# ABOUT THIS TASK:
Beginning with the first line of the entries below, quote each line until you reach and include the line with "Toggle the hand".

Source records
○ ○ ○

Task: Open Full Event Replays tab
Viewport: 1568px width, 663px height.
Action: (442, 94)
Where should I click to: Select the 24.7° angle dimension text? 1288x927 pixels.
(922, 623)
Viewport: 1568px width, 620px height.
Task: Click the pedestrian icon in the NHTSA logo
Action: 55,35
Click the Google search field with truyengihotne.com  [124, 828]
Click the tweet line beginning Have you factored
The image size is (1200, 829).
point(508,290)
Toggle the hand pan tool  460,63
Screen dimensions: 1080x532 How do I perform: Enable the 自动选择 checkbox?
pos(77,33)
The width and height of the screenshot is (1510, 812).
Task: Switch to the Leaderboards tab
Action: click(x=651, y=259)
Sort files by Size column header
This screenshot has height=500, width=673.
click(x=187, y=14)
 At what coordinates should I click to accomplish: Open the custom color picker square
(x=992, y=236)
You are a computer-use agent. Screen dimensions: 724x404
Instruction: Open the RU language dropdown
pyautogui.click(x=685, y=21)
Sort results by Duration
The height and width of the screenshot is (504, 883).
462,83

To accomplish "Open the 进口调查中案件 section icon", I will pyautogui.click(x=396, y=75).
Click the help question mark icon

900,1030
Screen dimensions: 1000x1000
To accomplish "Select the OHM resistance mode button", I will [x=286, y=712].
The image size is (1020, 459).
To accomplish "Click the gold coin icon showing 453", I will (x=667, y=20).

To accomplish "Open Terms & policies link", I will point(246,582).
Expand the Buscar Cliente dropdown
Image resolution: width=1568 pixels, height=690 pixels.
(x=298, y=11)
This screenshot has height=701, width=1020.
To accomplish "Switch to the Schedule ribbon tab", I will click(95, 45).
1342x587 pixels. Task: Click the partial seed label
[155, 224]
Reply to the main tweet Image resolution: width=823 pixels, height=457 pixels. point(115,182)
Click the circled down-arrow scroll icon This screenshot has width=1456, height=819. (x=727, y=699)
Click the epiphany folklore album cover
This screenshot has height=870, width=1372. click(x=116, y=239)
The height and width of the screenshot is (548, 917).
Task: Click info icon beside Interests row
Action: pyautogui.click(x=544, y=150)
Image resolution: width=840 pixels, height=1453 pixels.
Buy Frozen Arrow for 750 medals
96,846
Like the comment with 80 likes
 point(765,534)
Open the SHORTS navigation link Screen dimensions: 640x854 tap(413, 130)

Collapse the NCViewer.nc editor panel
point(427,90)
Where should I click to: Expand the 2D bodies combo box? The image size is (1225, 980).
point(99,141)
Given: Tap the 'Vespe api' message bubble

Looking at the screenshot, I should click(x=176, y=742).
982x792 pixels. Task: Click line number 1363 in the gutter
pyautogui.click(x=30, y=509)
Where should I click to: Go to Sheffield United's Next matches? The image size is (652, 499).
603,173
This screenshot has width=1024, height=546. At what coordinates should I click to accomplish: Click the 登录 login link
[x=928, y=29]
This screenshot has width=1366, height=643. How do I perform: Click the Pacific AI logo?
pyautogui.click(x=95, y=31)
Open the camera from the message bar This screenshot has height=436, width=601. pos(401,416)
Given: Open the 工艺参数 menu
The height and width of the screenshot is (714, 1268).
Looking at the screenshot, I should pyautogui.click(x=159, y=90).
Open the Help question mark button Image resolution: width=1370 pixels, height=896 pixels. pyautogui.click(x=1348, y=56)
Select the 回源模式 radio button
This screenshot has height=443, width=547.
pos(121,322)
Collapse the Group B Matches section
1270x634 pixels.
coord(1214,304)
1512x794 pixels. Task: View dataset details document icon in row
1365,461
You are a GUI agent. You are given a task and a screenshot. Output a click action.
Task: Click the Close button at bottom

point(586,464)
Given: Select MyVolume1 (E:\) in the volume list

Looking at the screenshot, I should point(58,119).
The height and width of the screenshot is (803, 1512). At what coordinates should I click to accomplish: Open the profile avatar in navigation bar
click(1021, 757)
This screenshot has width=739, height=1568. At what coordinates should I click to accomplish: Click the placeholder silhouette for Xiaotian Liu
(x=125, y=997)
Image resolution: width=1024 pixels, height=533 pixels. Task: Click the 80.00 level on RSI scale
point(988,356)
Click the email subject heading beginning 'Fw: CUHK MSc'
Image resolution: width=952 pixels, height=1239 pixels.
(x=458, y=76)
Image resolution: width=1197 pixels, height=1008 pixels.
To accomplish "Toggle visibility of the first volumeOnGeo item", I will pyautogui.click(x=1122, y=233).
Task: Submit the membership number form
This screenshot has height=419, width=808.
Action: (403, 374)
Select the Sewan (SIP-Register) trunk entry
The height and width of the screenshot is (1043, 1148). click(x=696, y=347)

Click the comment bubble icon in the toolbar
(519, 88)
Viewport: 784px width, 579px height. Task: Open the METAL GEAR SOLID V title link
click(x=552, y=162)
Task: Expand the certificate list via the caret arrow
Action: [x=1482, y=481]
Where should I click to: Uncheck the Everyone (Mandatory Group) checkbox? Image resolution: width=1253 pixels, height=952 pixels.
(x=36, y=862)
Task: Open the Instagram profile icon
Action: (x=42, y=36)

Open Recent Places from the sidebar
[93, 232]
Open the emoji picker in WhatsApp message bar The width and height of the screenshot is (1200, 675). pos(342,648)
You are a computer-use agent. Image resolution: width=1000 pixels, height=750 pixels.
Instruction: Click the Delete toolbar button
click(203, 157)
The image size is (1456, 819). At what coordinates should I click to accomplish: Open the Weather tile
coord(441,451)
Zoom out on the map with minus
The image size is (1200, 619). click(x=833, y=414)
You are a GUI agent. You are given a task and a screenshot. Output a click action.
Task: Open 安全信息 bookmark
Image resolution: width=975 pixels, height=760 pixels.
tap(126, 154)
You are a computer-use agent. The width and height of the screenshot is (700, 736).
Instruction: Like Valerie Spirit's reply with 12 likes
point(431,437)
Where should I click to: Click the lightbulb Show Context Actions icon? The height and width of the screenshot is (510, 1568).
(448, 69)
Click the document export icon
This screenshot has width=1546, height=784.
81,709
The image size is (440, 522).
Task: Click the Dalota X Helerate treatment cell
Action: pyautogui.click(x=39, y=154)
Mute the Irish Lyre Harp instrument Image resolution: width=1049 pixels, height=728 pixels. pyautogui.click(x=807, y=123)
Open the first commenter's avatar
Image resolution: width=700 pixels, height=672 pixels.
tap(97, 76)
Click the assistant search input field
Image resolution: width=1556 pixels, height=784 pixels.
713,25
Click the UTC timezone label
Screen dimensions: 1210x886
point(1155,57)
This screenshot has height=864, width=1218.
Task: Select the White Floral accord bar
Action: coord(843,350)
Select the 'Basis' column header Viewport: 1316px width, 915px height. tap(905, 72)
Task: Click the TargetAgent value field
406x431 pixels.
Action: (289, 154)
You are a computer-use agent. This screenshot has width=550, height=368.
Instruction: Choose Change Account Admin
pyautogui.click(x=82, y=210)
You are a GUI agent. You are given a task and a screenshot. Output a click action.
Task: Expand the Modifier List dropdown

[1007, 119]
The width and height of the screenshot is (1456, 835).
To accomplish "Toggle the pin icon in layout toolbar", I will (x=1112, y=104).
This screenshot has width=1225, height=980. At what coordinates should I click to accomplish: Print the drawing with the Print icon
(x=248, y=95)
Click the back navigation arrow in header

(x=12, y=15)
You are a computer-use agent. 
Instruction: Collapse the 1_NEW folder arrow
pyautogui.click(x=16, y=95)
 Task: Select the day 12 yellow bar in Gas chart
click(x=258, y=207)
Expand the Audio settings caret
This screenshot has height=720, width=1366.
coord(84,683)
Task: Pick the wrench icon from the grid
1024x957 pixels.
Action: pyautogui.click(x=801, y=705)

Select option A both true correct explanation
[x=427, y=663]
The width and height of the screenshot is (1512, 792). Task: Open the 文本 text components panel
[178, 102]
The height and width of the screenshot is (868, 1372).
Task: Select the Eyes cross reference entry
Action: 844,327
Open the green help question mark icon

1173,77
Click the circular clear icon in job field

○ ○ ○

# YOUR RESPONSE:
Task: Open Full Event Replays tab
Viewport: 1568px width, 663px height.
Action: (442, 94)
Where should I click to: Select the 24.7° angle dimension text? 1288x927 pixels.
(922, 623)
Viewport: 1568px width, 620px height.
Task: Click the pedestrian icon in the NHTSA logo
Action: 55,35
Click the Google search field with truyengihotne.com  [124, 828]
Click the tweet line beginning Have you factored
The image size is (1200, 829).
point(508,290)
Toggle the hand pan tool  460,63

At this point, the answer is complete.